Many California attorneys likely assume that you can use denials to requests for admission as admissible trial evidence.  Plaintiff’s counsel in Gonsalvez v. Li, 2015 WL 164606 (Cal. Ct. App. Jan. 13, 2015) made the assumption, and it cost him a jury verdict of more that $1.2 million.

In a recent decision by the California Court of Appeal, the Court held that California’s discovery statutes do not permit use of a party’s denial or lack of admission in response to a request for admission as evidence at trial.  Gonsalvez, 2015 WL 164606 at *7.  In Gonsalvez, a BMW salesman, Kenneth Gonsalvez, sued defendant Ran Li after Li caused an accident during a BMW test drive, resulting in extensive injuries to Gonsalvez.  At trial, plaintiff’s counsel questioned Li about his qualified denials to various requests for admission, including a request that he admit that he was “driving too fast for the conditions.”  Plaintiff’s counsel, over defense counsel’s objections, again cited to Li’s qualified denials in his closing argument, and the jury returned a verdict of more than $1.2 million in Gonsalvez’s favor.

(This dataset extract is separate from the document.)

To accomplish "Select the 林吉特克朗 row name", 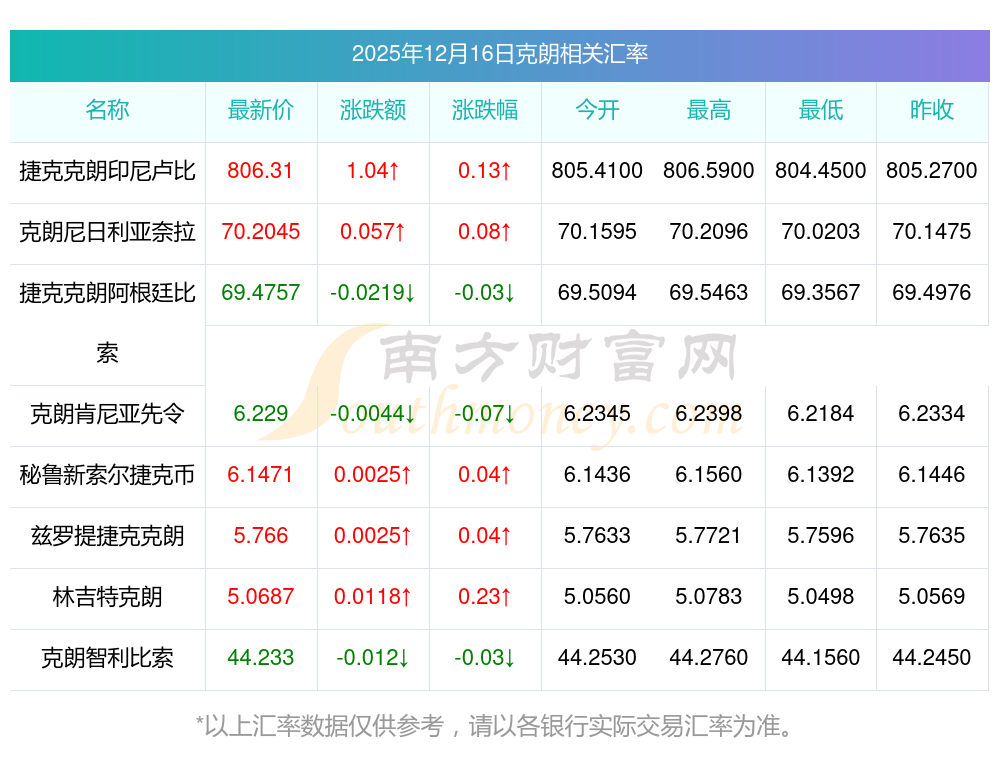I will [107, 597].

On appeal, Li’s counsel argued that the trial court erred in permitting plaintiff’s counsel to examine Li about his negative responses to Gonsalvez’s requests for admission.  The Court agreed with Li’s counsel, vacating the judgment and remanding the case to the trial court.  After noting a “surprising paucity of relevant authority” on the topic, the Court highlighted that the relevant discovery statues only explicitly “provide that admissions in response to RFA’s are binding on the party at trial.” Id at *5 (emphasis in original); see also Cal. Civ. Proc. Code section 2033.410.  Based on this language, and an analysis of authority in other jurisdictions, the Court ultimately held that “denials of RFA’s are not admissible evidence in an ordinary case, i.e., a case where a party’s litigation conduct is not directly in issue.”  Gonsalvez, 2015 WL 164606 at *7.

This case serves as an important reminder to litigators to flush out denials to requests for admission before trial.  Whether through special interrogatories, depositions, or even meet and confer correspondence, litigators should be sure to get to the bottom of RFA denials before it is too late.